--- Begin DATA SUPPLIED ---

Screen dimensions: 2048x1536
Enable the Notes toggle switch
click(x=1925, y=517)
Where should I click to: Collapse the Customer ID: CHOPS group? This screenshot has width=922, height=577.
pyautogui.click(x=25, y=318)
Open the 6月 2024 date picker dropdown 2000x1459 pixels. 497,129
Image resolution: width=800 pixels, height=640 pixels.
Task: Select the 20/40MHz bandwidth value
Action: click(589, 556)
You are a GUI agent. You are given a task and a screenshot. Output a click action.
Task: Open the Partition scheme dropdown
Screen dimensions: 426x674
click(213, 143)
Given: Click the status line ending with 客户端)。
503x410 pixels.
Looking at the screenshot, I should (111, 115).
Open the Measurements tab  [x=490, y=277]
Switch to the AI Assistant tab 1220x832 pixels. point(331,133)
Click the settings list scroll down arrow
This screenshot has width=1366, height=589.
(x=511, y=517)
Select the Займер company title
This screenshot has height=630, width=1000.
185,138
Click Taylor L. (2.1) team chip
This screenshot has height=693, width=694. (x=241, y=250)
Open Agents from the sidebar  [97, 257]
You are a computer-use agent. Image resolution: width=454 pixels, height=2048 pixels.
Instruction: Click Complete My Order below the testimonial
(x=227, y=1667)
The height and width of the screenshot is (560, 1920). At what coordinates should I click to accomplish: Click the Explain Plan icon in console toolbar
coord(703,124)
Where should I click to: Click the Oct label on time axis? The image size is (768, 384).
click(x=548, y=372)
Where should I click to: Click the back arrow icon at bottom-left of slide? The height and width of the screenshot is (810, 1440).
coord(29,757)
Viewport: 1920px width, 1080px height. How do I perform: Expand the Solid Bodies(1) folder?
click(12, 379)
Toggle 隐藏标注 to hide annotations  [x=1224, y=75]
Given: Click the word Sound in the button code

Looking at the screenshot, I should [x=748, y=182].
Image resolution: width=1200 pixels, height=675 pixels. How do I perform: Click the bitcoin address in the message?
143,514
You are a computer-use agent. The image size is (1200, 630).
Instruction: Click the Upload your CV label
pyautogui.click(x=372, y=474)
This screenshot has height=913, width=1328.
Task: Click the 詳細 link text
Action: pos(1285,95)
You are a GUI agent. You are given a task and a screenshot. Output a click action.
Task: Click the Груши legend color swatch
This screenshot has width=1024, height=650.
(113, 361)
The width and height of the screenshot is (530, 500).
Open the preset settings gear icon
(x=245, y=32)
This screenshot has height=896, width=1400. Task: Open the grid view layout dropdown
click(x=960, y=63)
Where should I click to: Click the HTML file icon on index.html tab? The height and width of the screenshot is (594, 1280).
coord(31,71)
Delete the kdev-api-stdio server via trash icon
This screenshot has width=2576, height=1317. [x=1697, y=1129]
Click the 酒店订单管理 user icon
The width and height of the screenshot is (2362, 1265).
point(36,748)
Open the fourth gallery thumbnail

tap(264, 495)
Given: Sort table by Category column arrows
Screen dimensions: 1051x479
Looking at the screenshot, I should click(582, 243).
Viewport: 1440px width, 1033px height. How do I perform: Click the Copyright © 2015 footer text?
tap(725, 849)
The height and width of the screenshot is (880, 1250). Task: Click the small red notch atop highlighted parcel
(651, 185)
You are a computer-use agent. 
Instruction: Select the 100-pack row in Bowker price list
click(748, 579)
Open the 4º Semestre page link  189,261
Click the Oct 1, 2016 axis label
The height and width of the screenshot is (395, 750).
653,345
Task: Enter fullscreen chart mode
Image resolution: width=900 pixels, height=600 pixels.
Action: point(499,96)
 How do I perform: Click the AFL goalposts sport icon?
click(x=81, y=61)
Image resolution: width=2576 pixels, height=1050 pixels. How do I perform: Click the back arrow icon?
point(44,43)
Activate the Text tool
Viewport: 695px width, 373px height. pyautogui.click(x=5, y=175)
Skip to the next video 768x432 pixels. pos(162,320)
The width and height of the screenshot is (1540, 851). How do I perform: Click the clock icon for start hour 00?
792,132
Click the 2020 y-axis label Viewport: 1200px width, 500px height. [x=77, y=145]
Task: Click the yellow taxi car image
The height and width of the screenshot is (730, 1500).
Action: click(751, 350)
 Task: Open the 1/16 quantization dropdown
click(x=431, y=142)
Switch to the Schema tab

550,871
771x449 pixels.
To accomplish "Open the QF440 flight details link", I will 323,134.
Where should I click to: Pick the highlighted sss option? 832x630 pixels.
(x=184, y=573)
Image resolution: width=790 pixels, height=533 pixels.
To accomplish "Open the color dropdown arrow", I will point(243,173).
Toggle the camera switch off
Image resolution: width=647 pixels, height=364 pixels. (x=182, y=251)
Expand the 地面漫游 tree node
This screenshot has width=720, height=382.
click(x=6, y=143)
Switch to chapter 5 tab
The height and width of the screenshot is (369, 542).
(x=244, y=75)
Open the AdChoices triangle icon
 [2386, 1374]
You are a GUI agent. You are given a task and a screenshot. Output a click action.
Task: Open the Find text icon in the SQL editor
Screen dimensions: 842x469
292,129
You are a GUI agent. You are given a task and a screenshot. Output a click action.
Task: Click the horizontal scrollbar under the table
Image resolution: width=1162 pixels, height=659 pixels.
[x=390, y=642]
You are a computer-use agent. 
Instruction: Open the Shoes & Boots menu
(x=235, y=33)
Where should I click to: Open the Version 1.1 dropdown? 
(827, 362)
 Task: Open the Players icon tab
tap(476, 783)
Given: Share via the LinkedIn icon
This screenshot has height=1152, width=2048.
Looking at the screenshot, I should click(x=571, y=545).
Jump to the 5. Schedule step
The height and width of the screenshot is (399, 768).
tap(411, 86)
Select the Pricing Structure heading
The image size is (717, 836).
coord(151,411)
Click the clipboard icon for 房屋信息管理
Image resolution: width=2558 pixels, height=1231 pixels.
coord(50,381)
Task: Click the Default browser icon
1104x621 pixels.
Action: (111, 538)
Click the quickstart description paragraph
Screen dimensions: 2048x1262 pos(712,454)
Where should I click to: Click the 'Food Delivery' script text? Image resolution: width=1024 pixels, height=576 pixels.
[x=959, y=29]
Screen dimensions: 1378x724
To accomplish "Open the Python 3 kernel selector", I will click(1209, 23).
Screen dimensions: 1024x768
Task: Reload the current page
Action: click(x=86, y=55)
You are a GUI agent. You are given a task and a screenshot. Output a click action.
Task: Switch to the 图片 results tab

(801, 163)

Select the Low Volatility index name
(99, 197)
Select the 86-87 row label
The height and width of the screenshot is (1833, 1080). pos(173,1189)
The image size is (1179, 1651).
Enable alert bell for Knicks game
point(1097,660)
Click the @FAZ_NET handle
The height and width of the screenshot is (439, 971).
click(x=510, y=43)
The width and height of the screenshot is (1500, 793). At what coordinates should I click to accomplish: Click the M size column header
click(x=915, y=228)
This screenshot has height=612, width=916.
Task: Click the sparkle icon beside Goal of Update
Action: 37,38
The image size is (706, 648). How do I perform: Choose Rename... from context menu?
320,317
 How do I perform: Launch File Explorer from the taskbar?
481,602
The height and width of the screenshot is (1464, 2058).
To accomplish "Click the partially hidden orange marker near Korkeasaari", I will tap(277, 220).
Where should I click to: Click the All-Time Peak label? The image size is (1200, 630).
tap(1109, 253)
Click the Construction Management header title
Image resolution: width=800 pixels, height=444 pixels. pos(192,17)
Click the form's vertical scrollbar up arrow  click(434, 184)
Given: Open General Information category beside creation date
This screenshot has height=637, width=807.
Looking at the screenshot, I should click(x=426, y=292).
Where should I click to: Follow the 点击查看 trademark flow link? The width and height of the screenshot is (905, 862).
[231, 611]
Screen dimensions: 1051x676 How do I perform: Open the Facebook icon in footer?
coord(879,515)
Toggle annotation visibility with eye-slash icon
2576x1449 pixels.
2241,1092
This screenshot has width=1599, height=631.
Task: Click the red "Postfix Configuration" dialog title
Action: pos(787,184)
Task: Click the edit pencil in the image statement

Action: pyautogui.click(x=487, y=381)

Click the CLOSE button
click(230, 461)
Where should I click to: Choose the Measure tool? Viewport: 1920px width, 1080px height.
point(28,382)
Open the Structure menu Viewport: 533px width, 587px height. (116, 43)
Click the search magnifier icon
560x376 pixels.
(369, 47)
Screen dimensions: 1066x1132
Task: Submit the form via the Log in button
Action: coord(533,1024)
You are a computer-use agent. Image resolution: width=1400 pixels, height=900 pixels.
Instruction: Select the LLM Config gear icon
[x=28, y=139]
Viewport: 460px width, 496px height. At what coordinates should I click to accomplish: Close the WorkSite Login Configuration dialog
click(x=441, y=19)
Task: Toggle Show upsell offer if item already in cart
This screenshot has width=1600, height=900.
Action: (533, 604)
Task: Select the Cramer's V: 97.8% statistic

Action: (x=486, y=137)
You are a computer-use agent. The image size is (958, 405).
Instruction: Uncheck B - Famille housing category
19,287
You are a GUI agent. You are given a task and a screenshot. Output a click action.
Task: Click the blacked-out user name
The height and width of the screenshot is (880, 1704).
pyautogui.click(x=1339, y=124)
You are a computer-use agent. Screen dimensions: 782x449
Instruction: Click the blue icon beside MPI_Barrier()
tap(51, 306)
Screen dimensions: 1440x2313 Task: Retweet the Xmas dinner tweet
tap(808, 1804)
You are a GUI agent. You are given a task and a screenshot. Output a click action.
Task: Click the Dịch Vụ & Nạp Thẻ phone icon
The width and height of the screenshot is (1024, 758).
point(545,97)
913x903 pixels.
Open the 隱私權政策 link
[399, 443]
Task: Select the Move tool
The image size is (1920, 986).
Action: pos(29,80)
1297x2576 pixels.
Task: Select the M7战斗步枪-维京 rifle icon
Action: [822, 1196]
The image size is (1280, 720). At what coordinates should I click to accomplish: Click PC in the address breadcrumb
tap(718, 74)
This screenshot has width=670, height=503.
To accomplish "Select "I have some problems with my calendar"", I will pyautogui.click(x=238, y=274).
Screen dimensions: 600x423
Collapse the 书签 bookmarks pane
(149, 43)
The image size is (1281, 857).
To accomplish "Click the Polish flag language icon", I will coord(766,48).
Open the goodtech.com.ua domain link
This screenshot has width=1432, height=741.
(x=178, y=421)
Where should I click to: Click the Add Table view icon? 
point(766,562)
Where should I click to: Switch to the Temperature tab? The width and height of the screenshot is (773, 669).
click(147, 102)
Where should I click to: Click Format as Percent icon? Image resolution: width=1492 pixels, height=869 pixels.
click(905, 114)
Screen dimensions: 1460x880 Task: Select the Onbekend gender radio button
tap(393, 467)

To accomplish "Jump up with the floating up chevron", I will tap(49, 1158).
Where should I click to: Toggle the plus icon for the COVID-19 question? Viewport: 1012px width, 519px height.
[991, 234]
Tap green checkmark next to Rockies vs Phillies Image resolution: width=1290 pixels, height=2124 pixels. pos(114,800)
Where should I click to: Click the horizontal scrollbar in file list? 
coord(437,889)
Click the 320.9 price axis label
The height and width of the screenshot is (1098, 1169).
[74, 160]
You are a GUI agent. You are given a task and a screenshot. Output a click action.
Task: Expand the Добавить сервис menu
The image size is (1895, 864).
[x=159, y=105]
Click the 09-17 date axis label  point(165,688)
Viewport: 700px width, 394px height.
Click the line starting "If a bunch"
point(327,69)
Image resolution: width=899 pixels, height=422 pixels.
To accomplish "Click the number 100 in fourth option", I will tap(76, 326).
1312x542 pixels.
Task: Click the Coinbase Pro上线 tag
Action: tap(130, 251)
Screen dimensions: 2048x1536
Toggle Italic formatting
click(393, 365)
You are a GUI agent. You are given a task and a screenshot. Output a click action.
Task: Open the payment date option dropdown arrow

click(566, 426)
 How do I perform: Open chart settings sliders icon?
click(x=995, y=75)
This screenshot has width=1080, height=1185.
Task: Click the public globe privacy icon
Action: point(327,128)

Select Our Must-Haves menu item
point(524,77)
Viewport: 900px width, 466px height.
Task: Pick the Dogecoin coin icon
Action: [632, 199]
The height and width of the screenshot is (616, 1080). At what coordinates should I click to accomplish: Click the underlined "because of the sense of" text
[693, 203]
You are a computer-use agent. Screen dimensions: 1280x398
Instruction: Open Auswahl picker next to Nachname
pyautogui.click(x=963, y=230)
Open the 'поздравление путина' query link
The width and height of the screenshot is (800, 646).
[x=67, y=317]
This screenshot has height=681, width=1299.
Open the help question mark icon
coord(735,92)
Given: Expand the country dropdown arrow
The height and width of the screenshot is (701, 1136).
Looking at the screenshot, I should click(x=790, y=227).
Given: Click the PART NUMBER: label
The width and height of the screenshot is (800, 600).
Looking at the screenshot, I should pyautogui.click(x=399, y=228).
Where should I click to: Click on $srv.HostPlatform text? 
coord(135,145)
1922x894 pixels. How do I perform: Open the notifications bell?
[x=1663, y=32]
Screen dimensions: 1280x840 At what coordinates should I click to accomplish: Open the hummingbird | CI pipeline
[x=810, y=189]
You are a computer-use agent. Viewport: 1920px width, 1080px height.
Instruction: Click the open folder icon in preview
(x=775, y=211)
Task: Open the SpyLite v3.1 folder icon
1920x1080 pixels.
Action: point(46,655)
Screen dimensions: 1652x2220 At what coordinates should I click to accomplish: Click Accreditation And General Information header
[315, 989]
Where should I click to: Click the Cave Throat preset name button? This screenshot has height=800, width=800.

--- End DATA SUPPLIED ---

• _YOUR TASK_
List, copied in full, each row above that contains the word "Expand".

• _SOLUTION TO THE PROBLEM_
Viewport: 1920px width, 1080px height. How do I perform: Expand the Solid Bodies(1) folder?
Expand the 地面漫游 tree node
Task: Expand the Добавить сервис menu
Given: Expand the country dropdown arrow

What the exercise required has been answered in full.